Data items
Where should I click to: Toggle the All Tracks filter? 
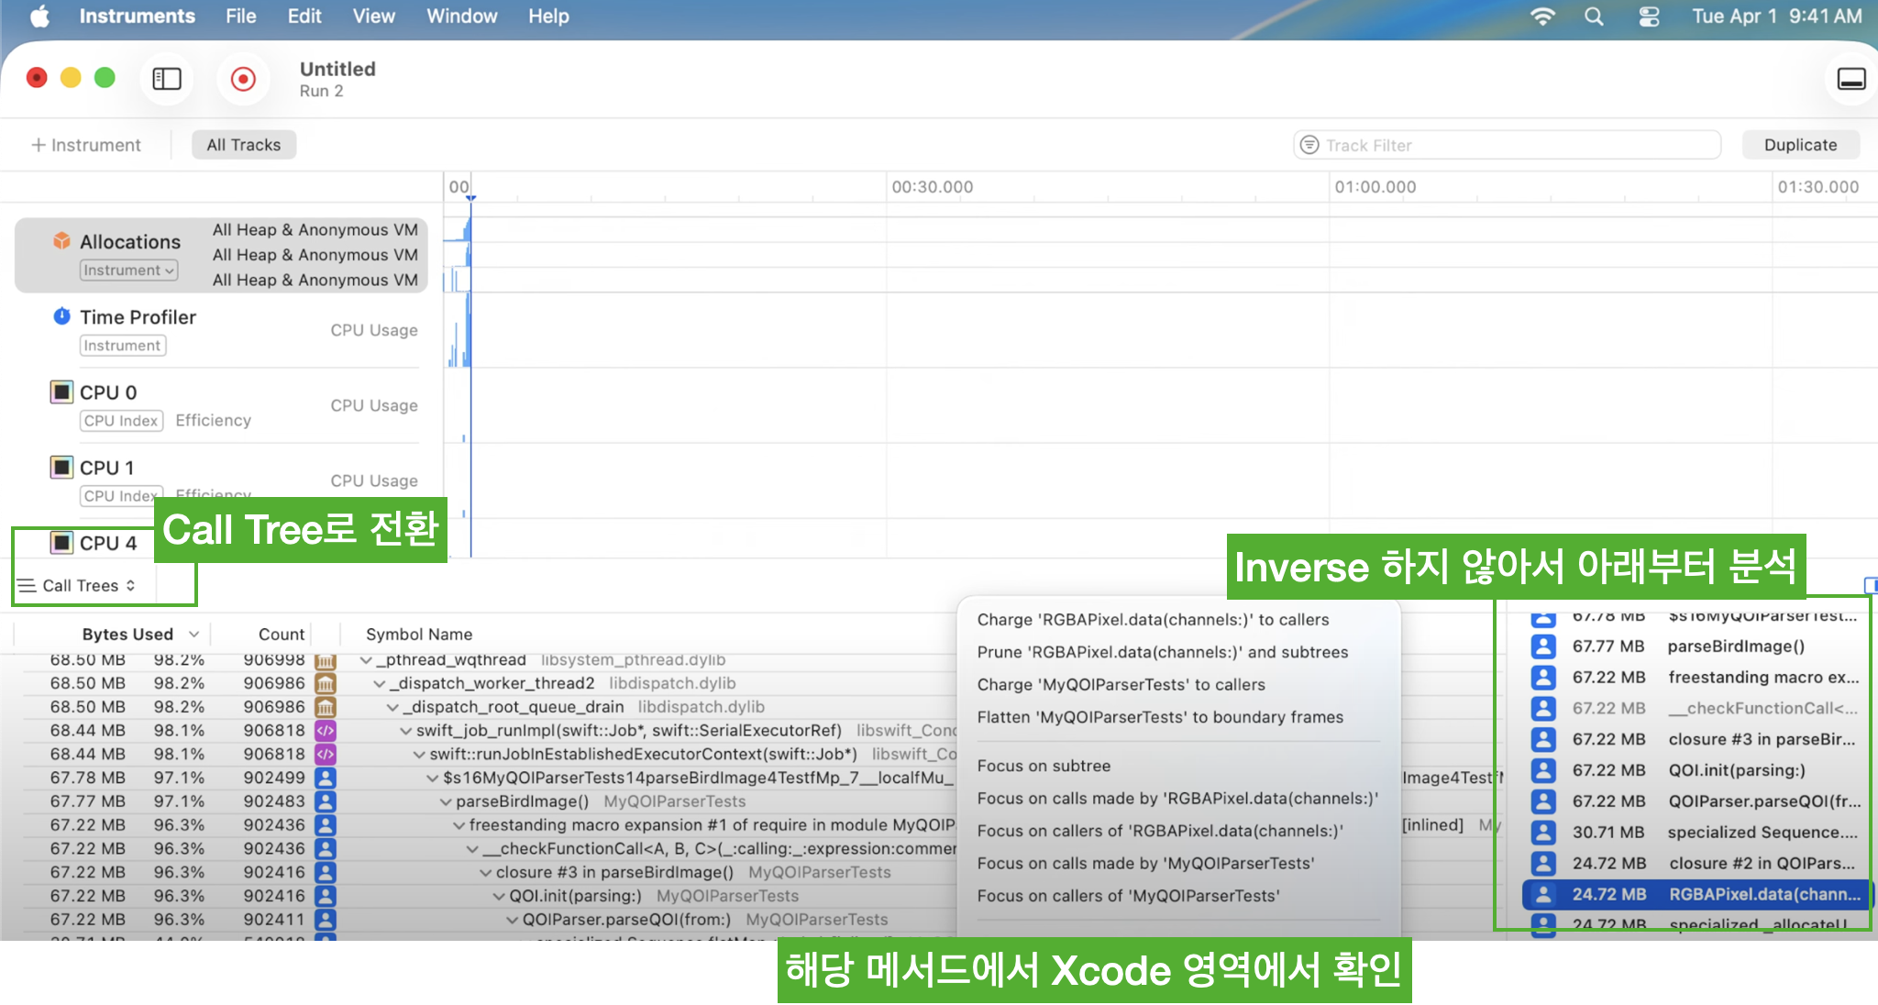tap(244, 145)
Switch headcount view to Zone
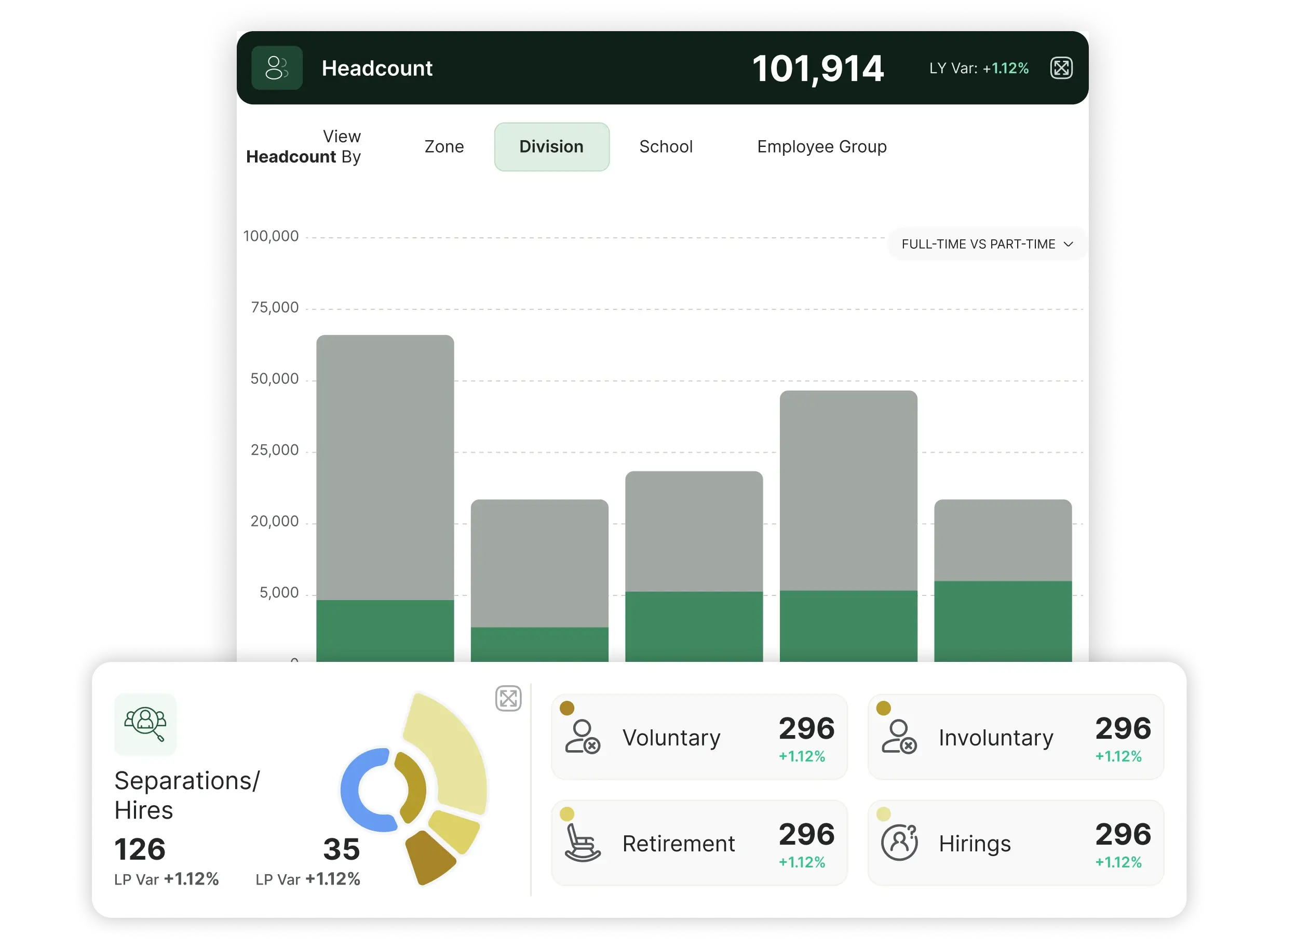 pos(444,147)
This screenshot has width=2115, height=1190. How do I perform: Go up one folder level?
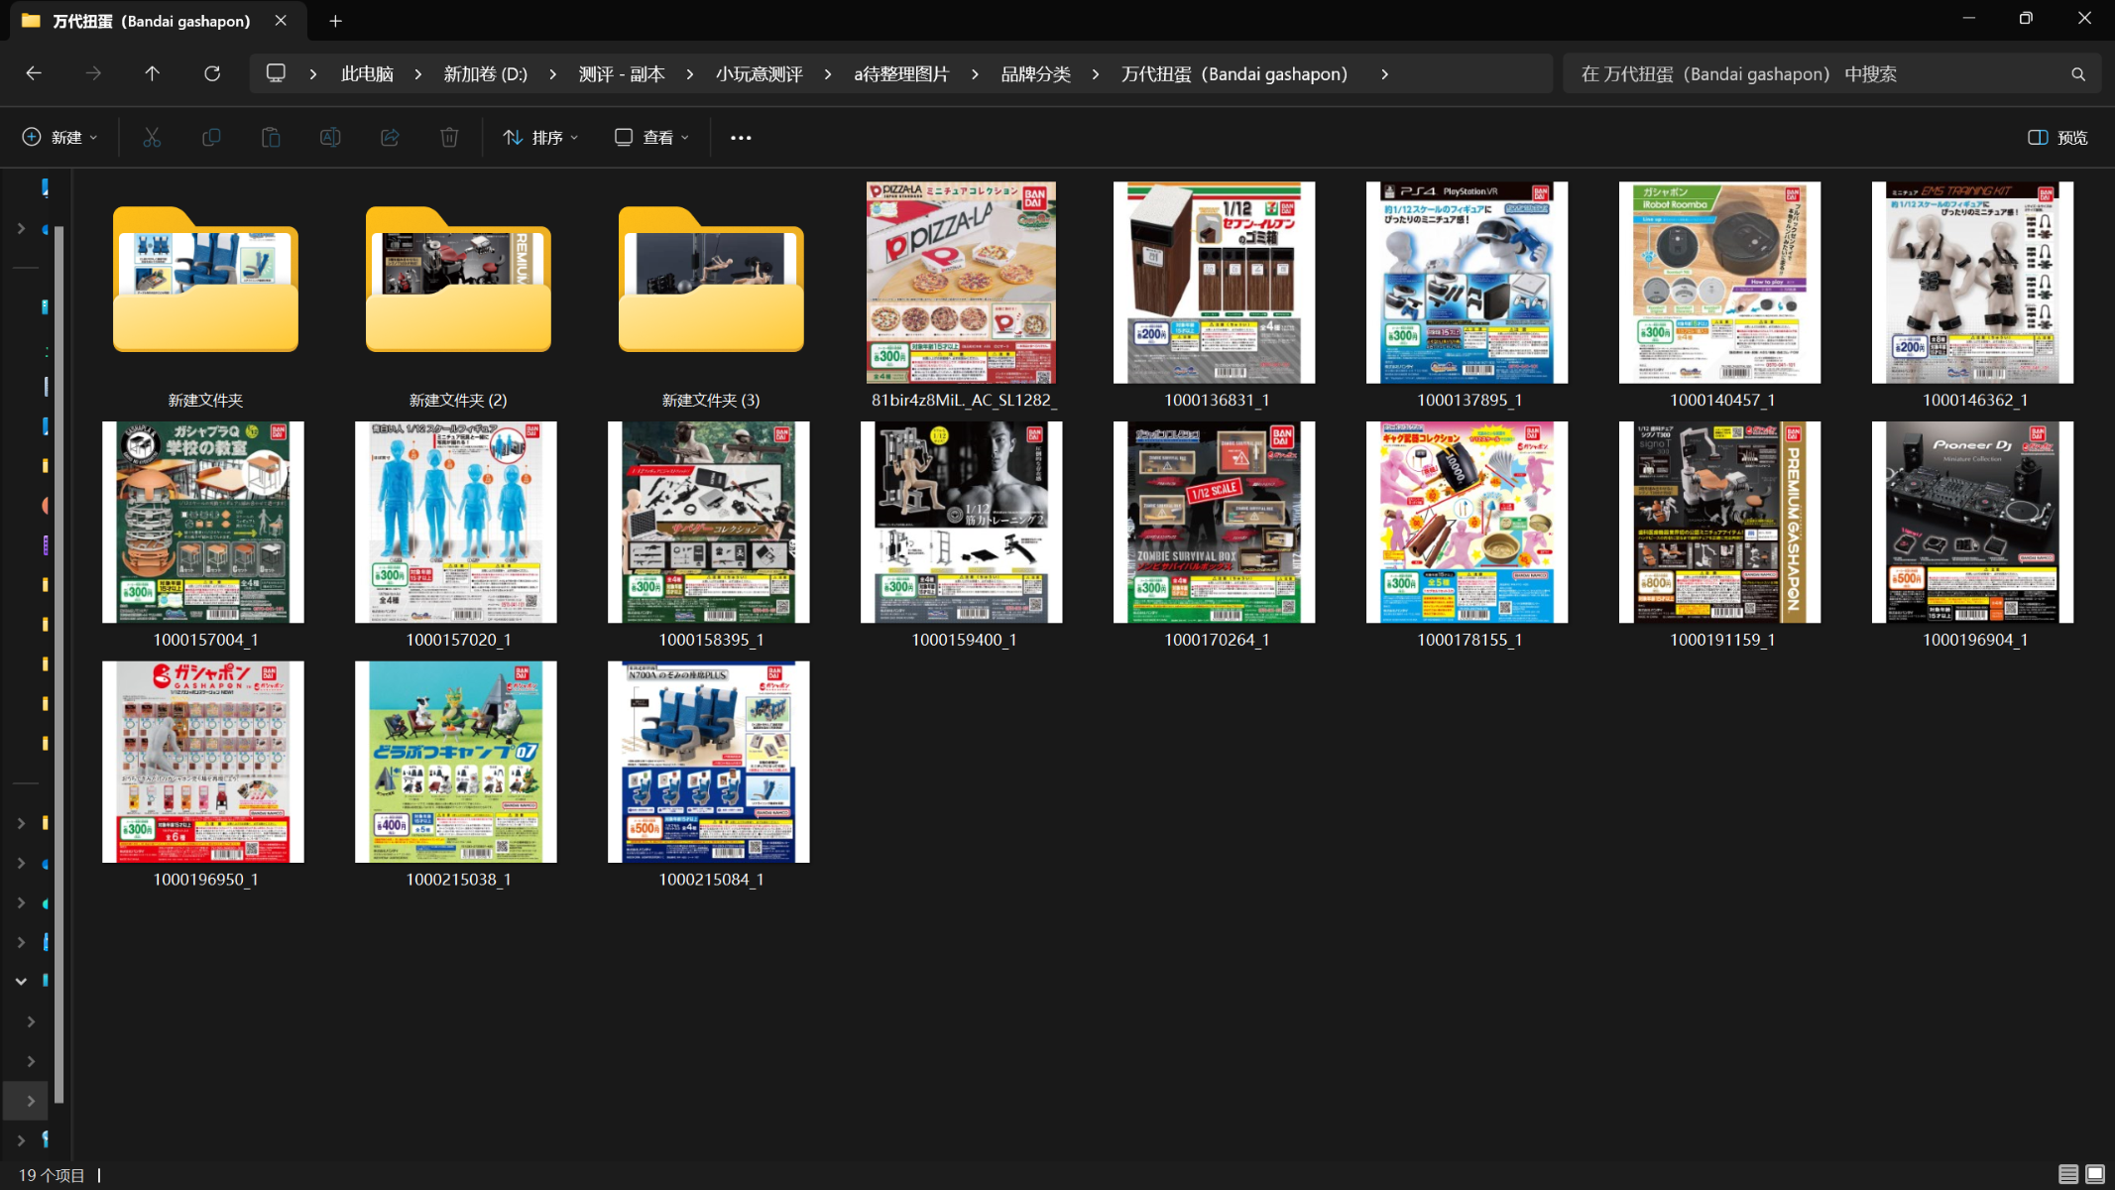(152, 73)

■ EXERCISE ■
An exact copy of the entries, minus the pictures, is what to return.

■ RESPONSE TO THE EXERCISE ■
Where should I click to: Toggle the All Tracks filter? 
tap(244, 145)
Switch headcount view to Zone
 pos(444,147)
This screenshot has width=2115, height=1190. How do I perform: Go up one folder level?
(152, 73)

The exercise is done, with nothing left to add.